¹Department of Pathology and Cell Biology, Columbia University, New York, NY, USA.

²Herbert Irving Comprehensive Cancer Center, Columbia University, New York, NY, USA.

³Current address: Department of Neuroscience, University of Wisconsin, Madison, WI, USA.

⁴Current address: Department of Genetics, Stanford University, Stanford, CA, USA.

⁵Department of Biological Sciences, Hunter College and The Graduate Center Biochemistry, Biology and Biopsychology and Behavioral Neuroscience Programs, CUNY, New York, NY 10065, USA. Current address: Weill Institute for Cell and Molecular Biology, Cornell University, Ithaca, NY, USA.

Keywords:

mitochondria, aging, actin cytoskeleton, sirtuin.

Corresponding Author(s):

Liza A. Pon, Department of Pathology and Cell Biology, Columbia University, 630 W. 168th St. P&S 14-442; New York, NY 10032, USA lap5@columbia.edu

Conflict of interest statement:

The authors declare that they have no conflict of interest.

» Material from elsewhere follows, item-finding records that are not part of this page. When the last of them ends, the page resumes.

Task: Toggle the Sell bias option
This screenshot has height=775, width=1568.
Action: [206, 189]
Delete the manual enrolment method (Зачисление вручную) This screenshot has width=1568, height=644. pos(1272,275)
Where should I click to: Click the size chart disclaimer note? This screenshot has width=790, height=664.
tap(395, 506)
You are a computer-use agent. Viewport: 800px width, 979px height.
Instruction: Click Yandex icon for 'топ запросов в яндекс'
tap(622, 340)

Please cite this article as:

Ryo Higuchi-Sanabria, Jason D. Vevea, Joseph K. Charalel, Maria L. Sapar, Liza A. Pon (2016). The transcriptional repressor Sum1p counteracts Sir2p in regulation of the actin cytoskeleton, mitochondrial quality control and replicative lifespan in Saccharomyces cerevisiae. Microbial Cell 3(2): 79-88. doi: 10.15698/mic2016.02.478

© 2016 Higuchi-Sanabria et al. This is an open-access article released under the terms of the Creative Commons Attribution (CC BY) license, which allows the unrestricted use, distribution, and reproduction in any medium, provided the original author and source are acknowledged.

Abstract:

Increasing the stability or dynamics of the actin cytoskeleton can extend lifespan in C. elegans and S. cerevisiae. Actin cables of budding yeast, bundles of actin filaments that mediate cargo transport, affect lifespan control through effects on mitochondrial quality control. Sir2p, the founding member of the Sirtuin family of lifespan regulators, also affects actin cable dynamics, assembly, and function in mitochondrial quality control. Here, we obtained evidence for novel interactions between Sir2p and Sum1p, a transcriptional repressor that was originally identified through mutations that genetically suppress sir2∆ phenotypes unrelated to lifespan. We find that deletion of SUM1 in wild-type cells results in increased mitochondrial function and actin cable abundance. Furthermore, deletion of SUM1 suppresses defects in actin cables and mitochondria of sir2∆ yeast, and extends the replicative lifespan and cellular health span of sir2∆ cells. Thus, Sum1p suppresses Sir2p function in control of specific aging determinants and lifespan in budding yeast.